The input:
################
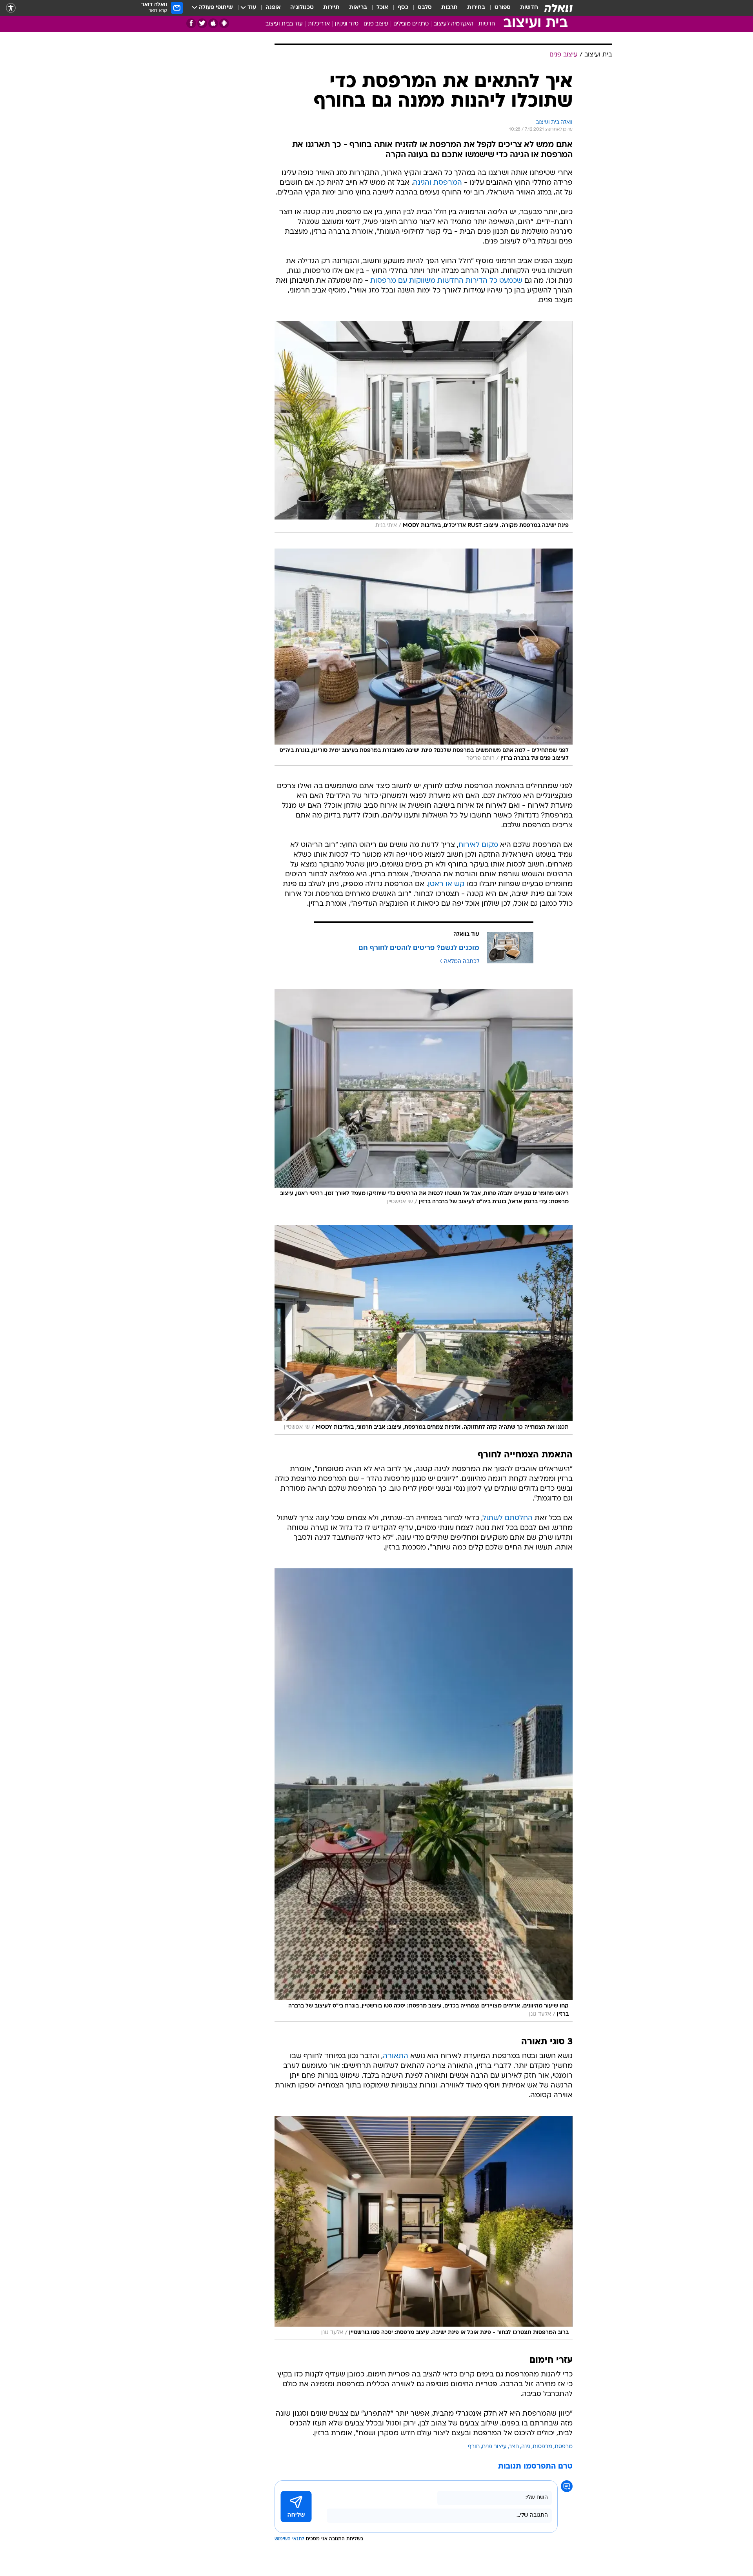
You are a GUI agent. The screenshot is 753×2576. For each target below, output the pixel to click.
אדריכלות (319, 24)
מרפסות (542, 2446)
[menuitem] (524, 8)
################
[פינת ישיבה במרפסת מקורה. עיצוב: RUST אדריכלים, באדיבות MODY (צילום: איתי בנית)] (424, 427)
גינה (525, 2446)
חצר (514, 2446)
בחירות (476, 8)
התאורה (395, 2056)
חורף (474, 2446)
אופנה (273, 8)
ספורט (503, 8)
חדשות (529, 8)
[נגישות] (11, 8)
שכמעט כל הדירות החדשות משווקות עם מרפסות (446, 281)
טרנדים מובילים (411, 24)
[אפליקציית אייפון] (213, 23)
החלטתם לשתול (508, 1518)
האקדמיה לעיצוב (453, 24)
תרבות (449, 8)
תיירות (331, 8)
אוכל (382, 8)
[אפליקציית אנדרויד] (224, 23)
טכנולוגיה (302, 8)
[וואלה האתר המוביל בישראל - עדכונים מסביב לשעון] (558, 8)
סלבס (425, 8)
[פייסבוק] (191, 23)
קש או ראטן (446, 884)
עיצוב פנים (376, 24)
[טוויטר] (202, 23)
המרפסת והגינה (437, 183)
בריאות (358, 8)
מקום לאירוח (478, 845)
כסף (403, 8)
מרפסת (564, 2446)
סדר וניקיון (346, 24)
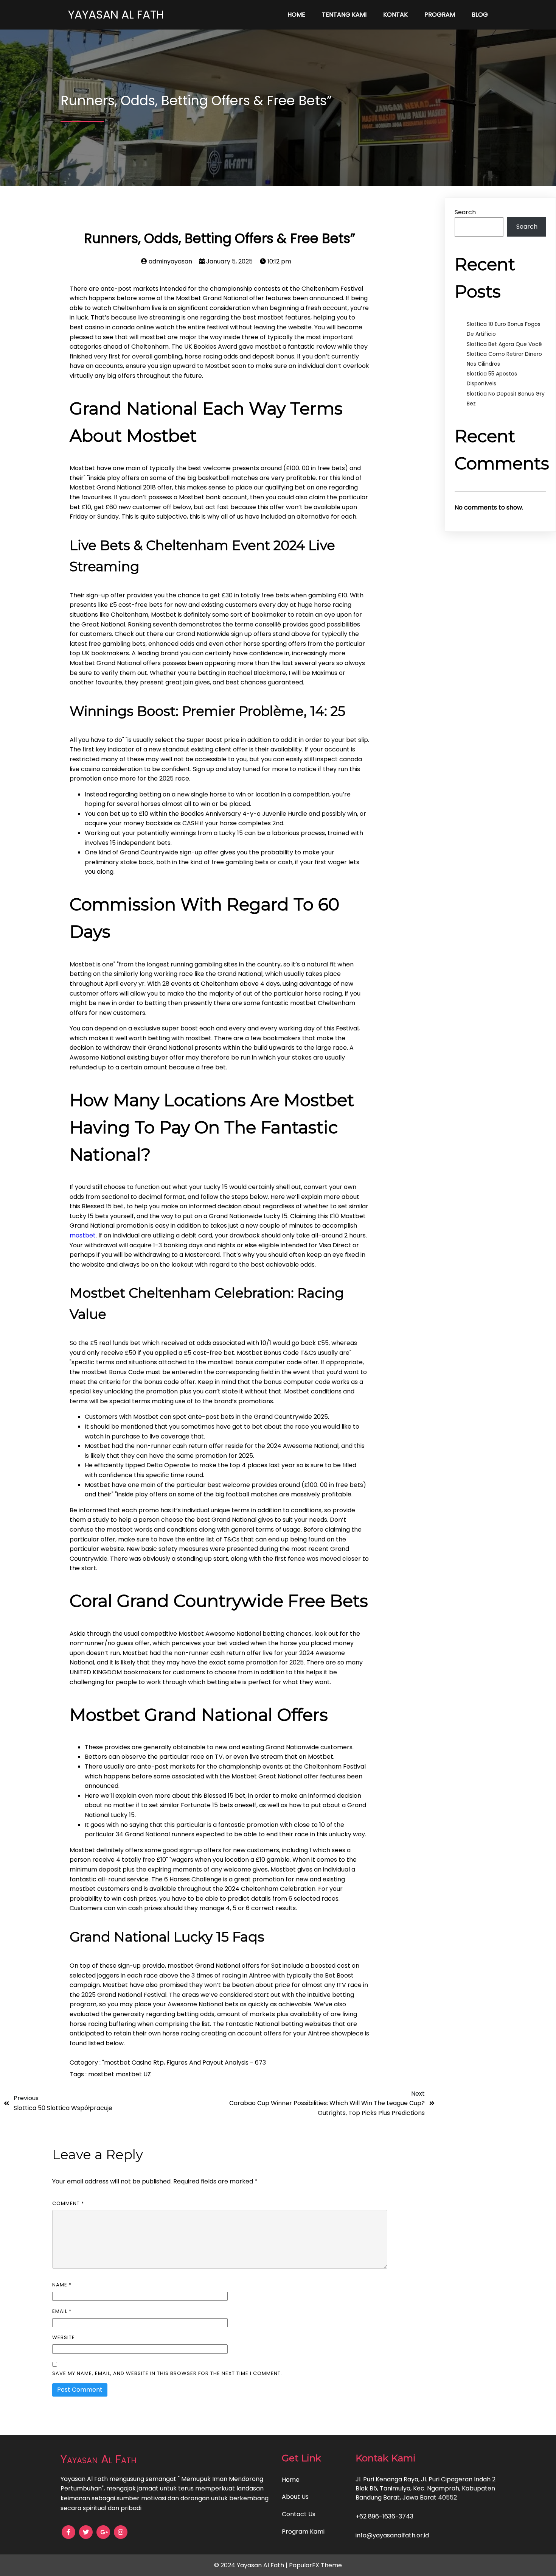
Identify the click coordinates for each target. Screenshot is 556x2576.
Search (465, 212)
################
Your instructions:
Look through the entries above for the word "each". Copy every line where it shows up.

Exercise result:
You are a GUI agent. The screenshot is 753×2576. For each target below, output the pixel to click.
Identify the click coordinates for each target. Screenshot is 556x2576.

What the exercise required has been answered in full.